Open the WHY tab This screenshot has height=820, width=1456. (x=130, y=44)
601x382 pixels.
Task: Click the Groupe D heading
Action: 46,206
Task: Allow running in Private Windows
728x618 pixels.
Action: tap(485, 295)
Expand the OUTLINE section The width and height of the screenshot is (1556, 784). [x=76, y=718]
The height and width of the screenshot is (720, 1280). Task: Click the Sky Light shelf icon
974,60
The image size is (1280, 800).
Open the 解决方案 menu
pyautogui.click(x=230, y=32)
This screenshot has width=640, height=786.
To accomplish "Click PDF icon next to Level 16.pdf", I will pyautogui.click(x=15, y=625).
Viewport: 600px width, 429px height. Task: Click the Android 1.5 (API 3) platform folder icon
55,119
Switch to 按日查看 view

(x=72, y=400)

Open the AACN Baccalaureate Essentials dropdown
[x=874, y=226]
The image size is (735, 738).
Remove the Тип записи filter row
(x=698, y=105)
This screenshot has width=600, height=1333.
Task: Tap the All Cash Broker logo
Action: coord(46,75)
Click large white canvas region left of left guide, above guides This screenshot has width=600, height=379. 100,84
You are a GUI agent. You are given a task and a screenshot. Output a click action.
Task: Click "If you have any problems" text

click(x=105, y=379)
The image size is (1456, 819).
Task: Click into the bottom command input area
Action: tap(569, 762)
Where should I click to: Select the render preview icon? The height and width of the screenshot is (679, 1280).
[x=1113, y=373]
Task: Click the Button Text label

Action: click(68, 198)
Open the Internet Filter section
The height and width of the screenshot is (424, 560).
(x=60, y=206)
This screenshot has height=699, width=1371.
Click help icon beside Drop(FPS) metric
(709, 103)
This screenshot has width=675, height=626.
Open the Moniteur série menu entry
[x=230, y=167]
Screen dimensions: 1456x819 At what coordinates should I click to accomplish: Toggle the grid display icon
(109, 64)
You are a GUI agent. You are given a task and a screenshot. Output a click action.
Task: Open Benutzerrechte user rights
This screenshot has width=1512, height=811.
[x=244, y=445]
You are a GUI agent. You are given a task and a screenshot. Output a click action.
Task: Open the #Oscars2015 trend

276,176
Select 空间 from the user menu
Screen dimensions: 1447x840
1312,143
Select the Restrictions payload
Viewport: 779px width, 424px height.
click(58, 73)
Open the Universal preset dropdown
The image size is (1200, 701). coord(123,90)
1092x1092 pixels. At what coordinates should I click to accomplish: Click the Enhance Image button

EXERCISE GOAL
Copy out each line of the material that contains the word "coordinates", treating uppercase and lowercase letters as different.

SOLUTION TO THIS EXERCISE
Screen dimensions: 1456x819 At what coordinates should I click to accomplish: Toggle the grid display icon
1092x1092 pixels. At what coordinates should I click to accomplish: Click the Enhance Image button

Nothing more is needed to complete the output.